I'm very curious to see if my mammograms will change at all since the last ones because I've been off of HRT for two months. I can tell a difference in my breast tissue - no longer sore and feel less dense. I'm also curious if they think my DCIS growth rate would be slower now that I'm off of the HRT, since it's ER/PR positive, and if they will be able to tell that after the surgery.

All of this said, I have small dense breasts - I'm assuming that I can do a lumpectomy but if I get the answer that it's not feasible, I'll have to do the mastectomy.

Adding an update to this thread to see if conversation continues. I have just found out that I have been approved for the COMET trial that I applied to. It randomly assigns women with grade 1 or 2 DCIS to either surgery (+- radiation, +- endocrine therapy) or active surveillance (+- endocrine therapy). I was assigned to active surveillance, and am going to opt into endocrine therapy.

My preferred treatment changed once I had my appointments at a specialized cancer center. They found a second, small DCIS in the same breast (left), the largest is 2 mm. After ultrasounds and a MRI, they felt good that nothing else looked suspicious. Also, I was advised by my MO that my recent history of HRT could be a major part in fueling this disease, which I stopped using 2+ months ago. So, I have discontinued one bad habit. What's also new is that in my right breast, I have atypical hyperplasia, and this can be controlled by endocrine therapy. So, although I was adamantly opposed to endocrine therapy 3 months ago, after learning about my AH and the limited rads options for me, since I have small breasts, I completely changed my mind and realized for me, I have to live with the side effects of endocrine therapy because my breast tissue has disease and I'd like to avoid surgery if I can. I really want to keep the AH in check and endocrine therapy seems to be a way to do this without surgery.

I have been reassured that if anything changes in six months that looks suspicious, I will be biopsied, and I can pull out of the COMET trial if I like at any time. Also, they will kick me out if findings are suspicious :-) For me, my view is that I'd like to try the endocrine therapy for six months and see how my mammogram looks then. Ideally, I'd like to be able to ward off any need for treatment for 10 years, and hope that there may be new treatment options at that point.

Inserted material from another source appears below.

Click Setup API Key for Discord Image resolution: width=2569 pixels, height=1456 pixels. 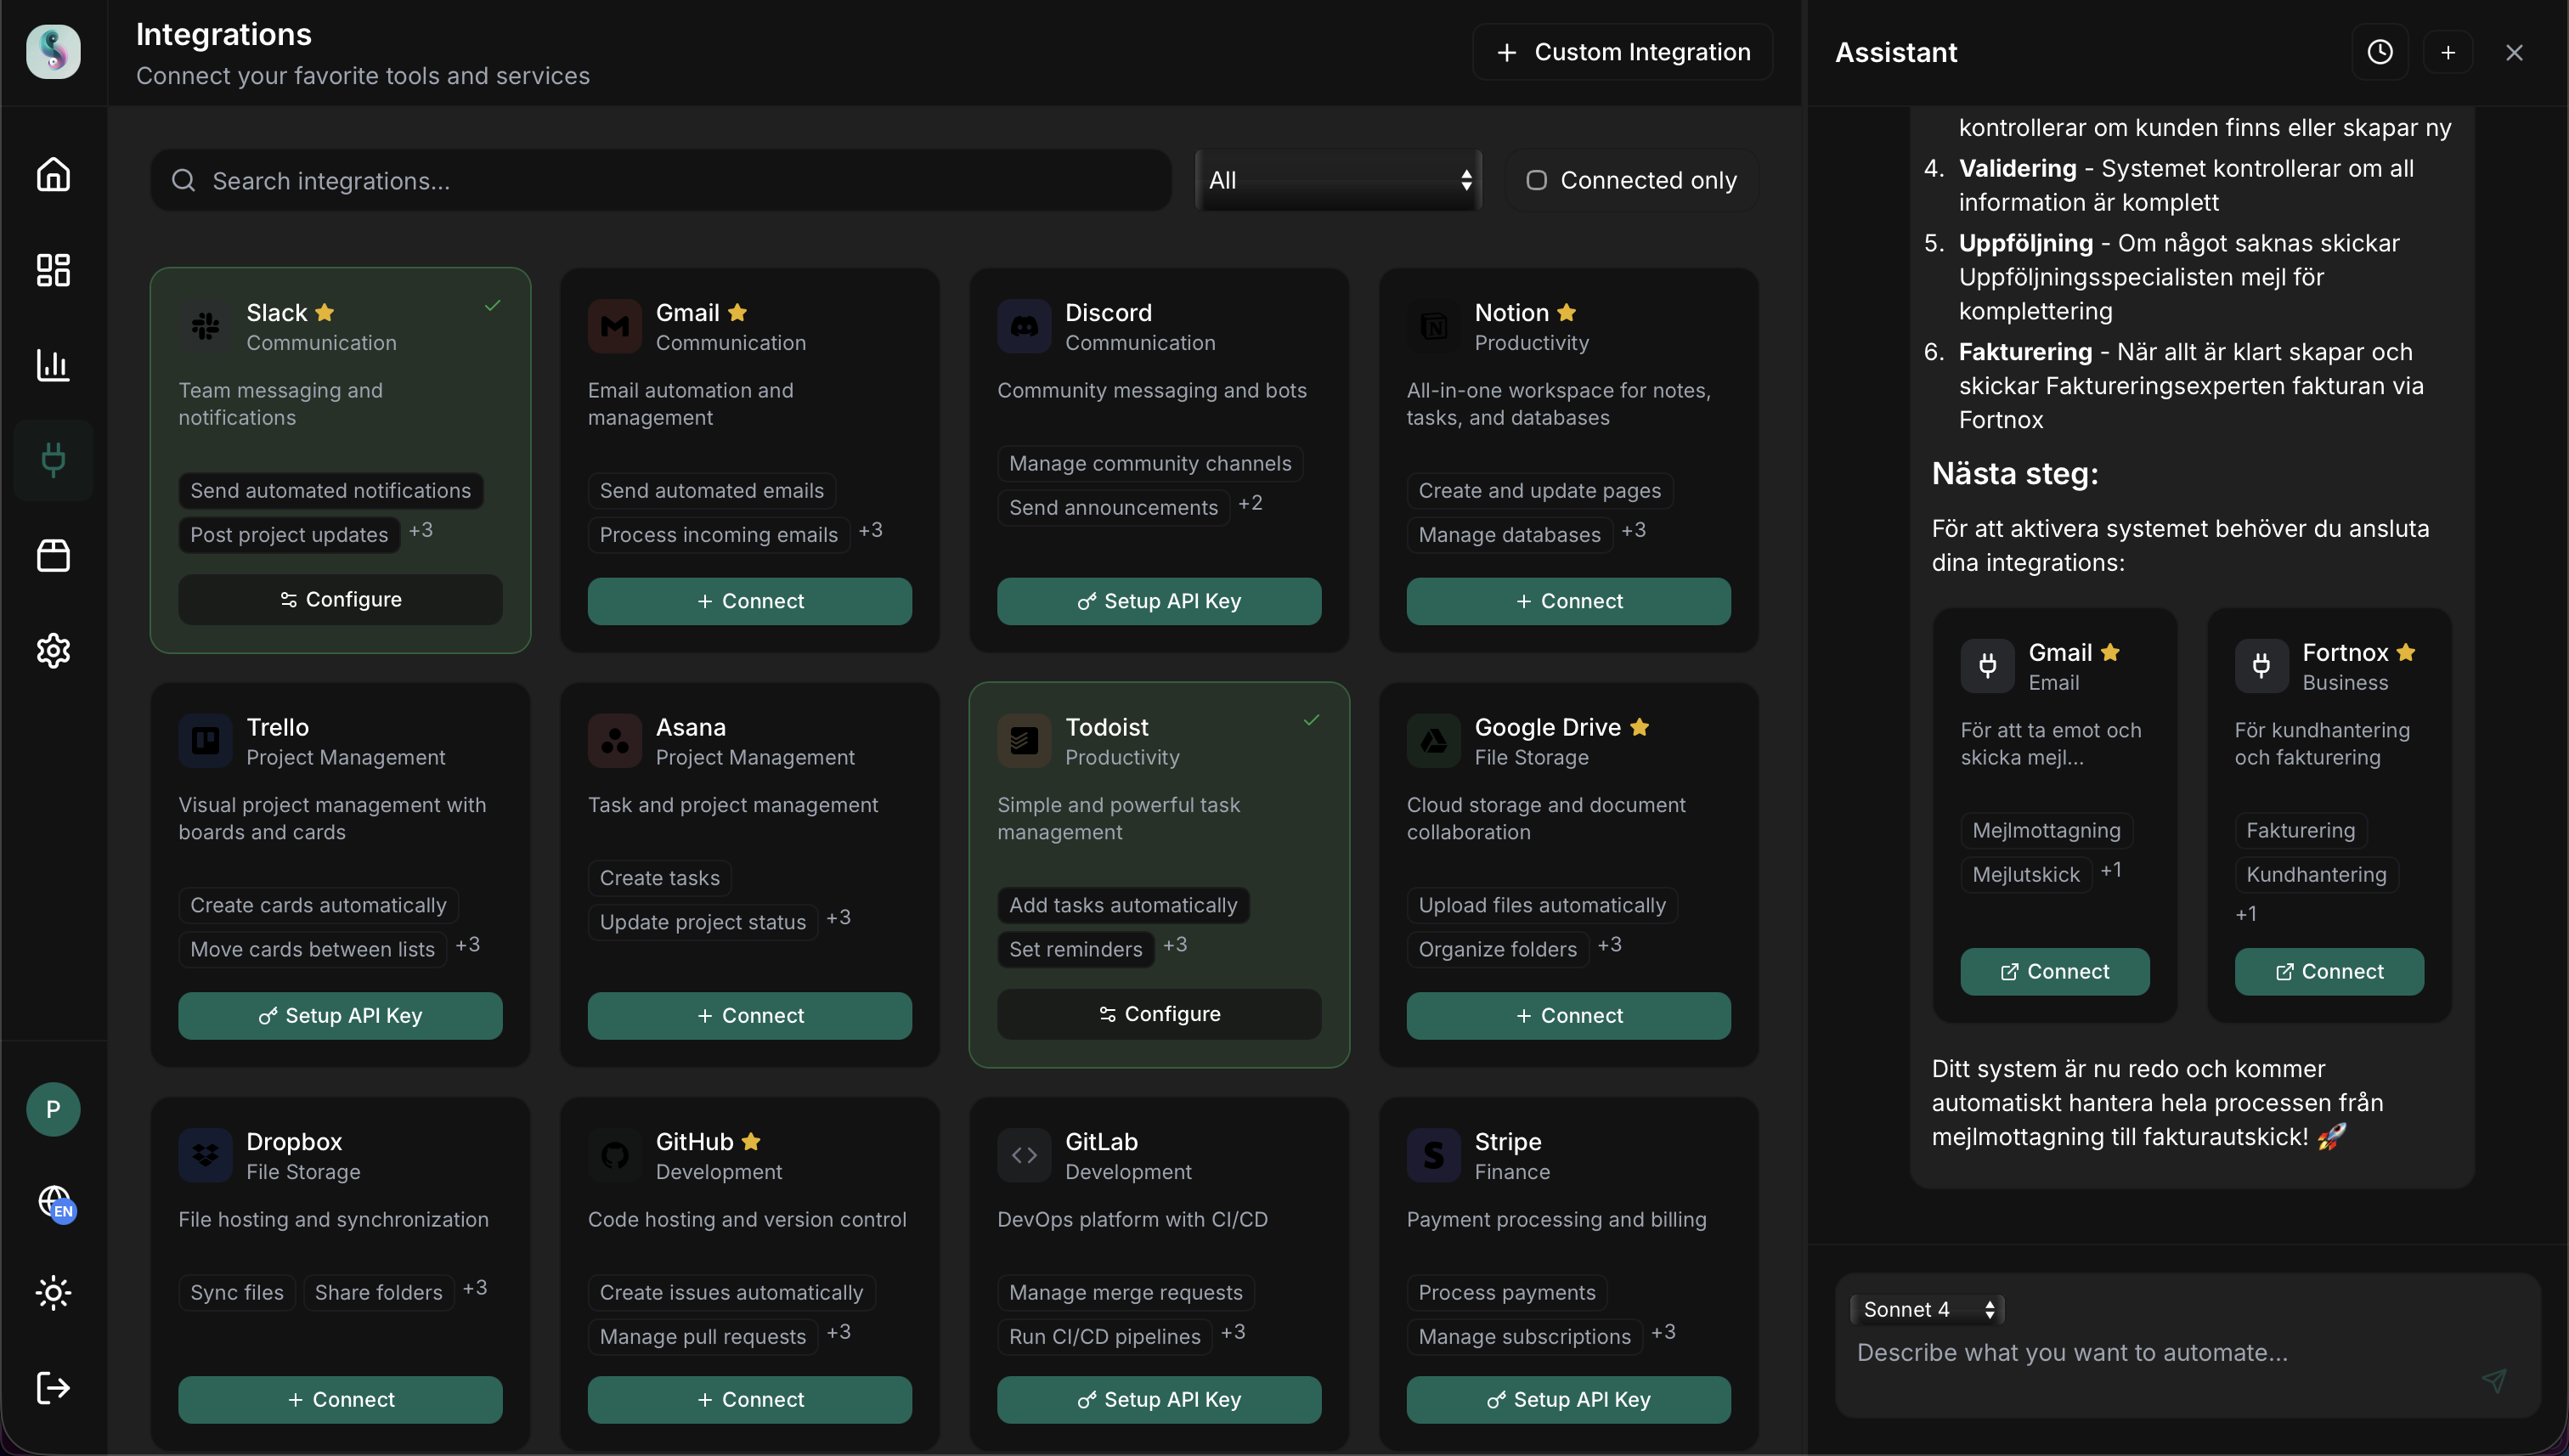point(1159,601)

I'm concerned about having pain and other damage from radiation and surgery to some extent as I'm very active - golfer, aerobics and weight lifting.

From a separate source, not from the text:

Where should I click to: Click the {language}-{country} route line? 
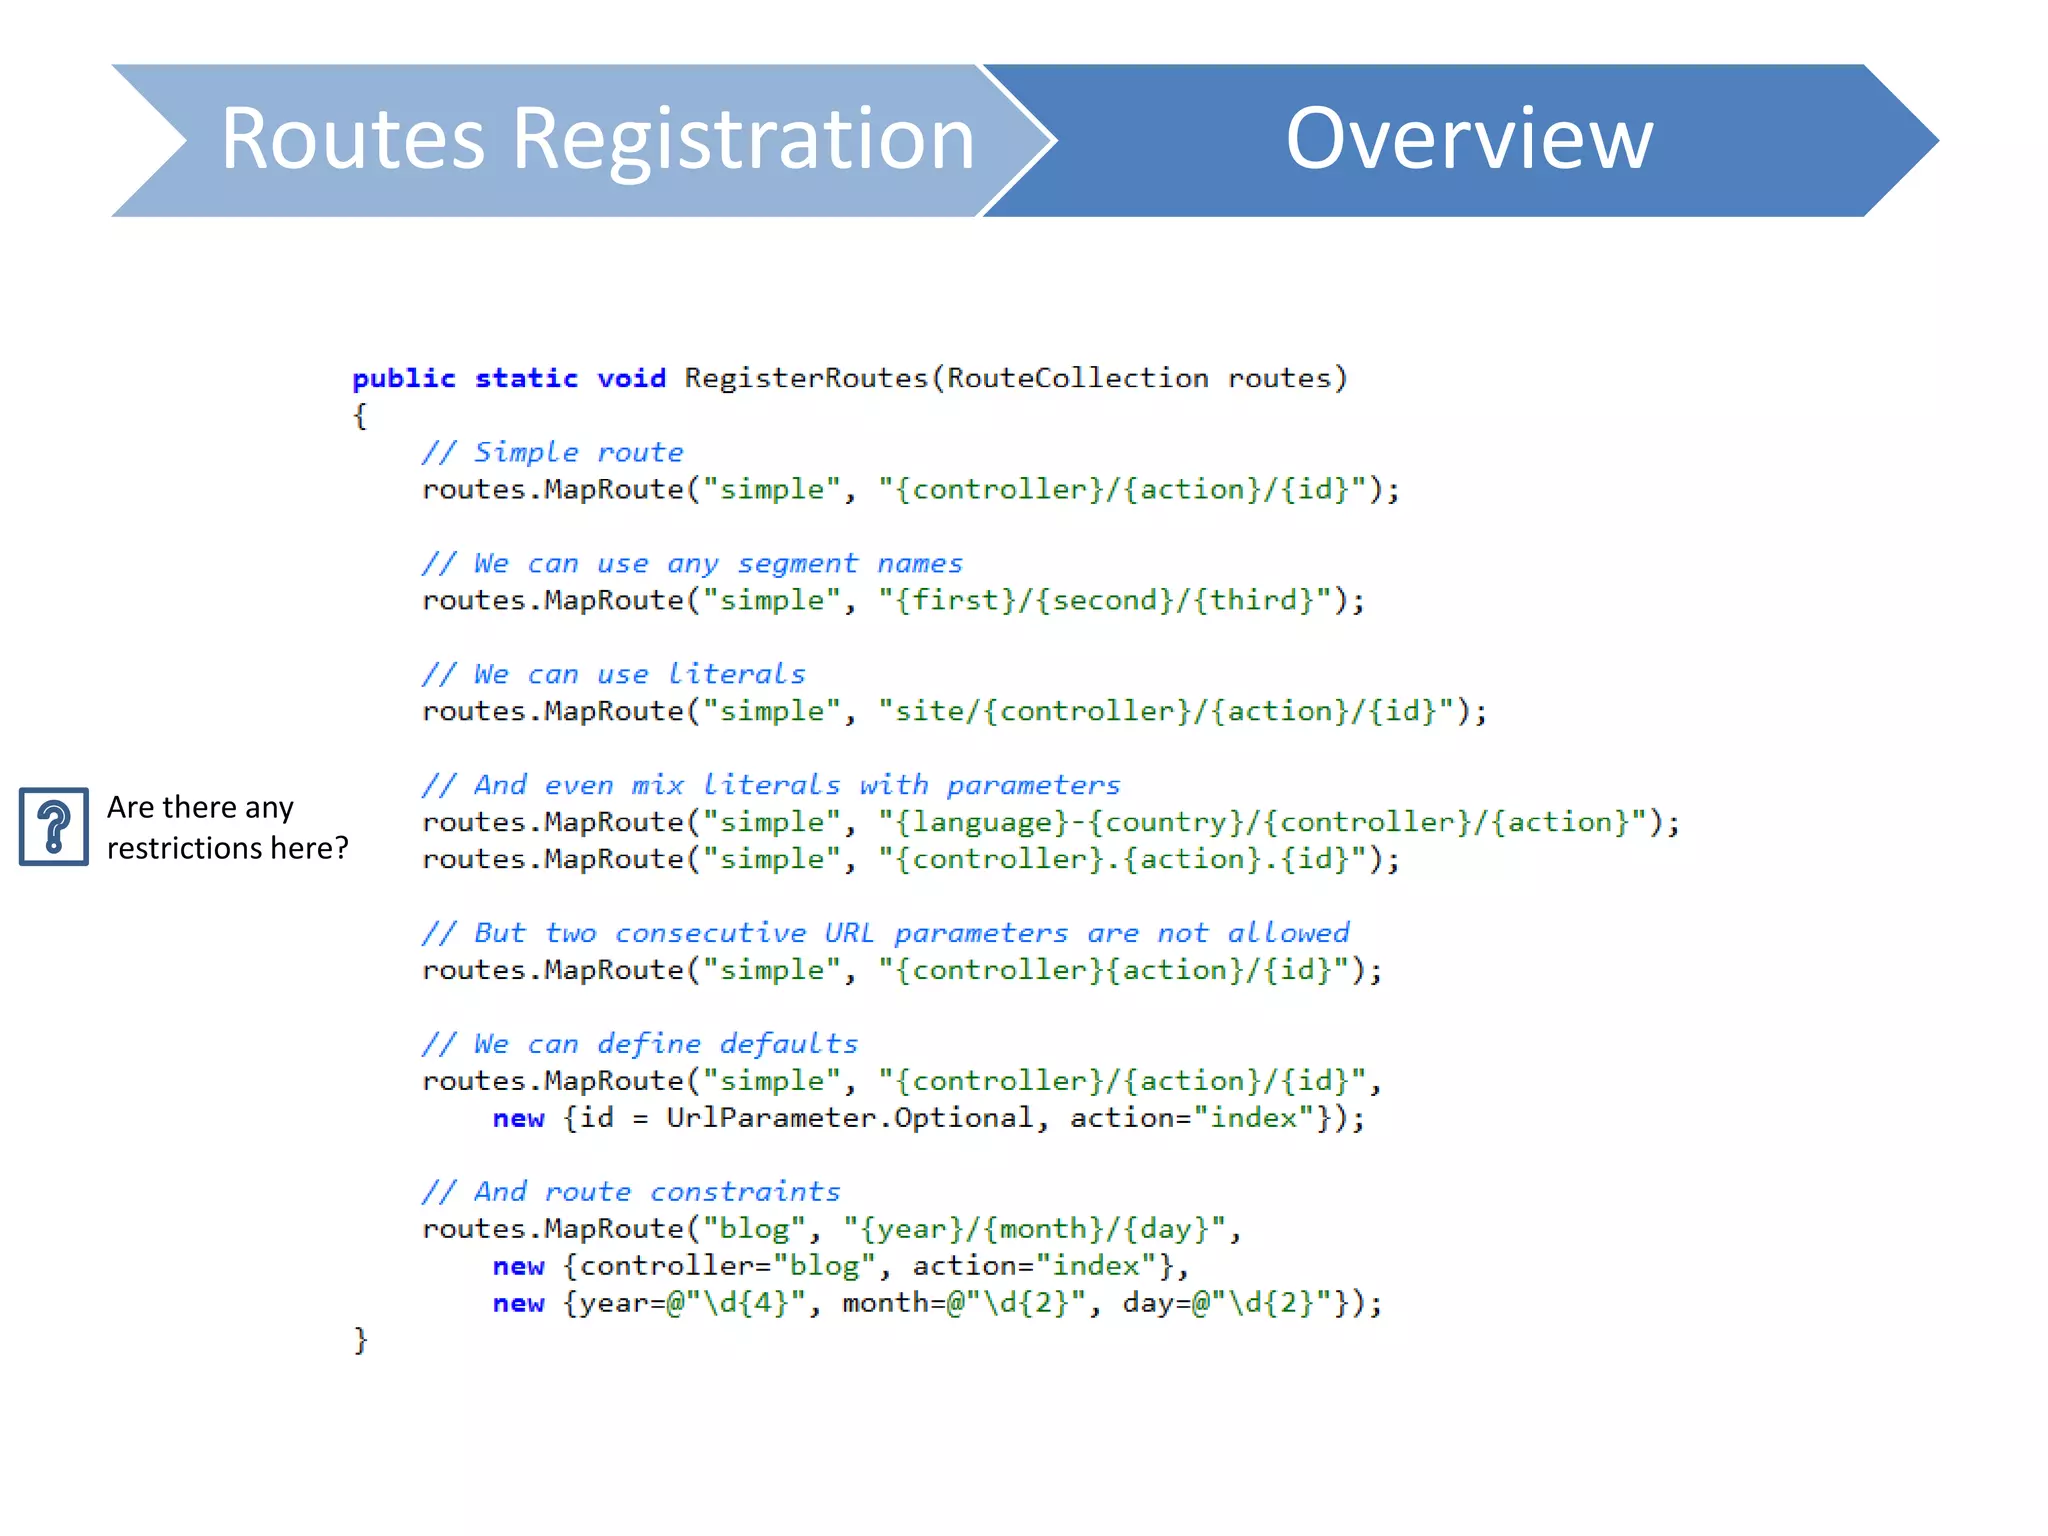(x=1050, y=822)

I had my lumpectomy n Jan almost a year ago and chose to do nothing else. My Dr is closely monitoring me. I’ve had two Neg MRIs and no other issues. I did lots of research about my treatment choice and feel comfortable with the wait and see approach.

PandoraX, I can't comment based on personal experience because I had a MX, but the NCCN Treatment Guidelines recommend mammograms once a year after a lumpectomy for DCIS:

Khakitag - Any reason for MRIs versus mameograms?

I did excision only, about a year ago and feel comfortable with my choice. I'm 42, 4 kids, an active, healthy person with career and didn't want to compromise that for something that wasnt actually harming me. Mine was 3mm of grade 2 with necrosis but good margins. I declined the radiation, and tried the tam but the SEs just didn't seem worth it for a med that wasn't a definitive solution. I really appreciate reading the stories of other people who chose the same path, as it wasn't easy and I still second guess at times (like now, with my next scan happening later this week). But I wanted to maintain my good health, and have done so..so far :) Trying to enjoy the now and not let the maybe future get in the way of that.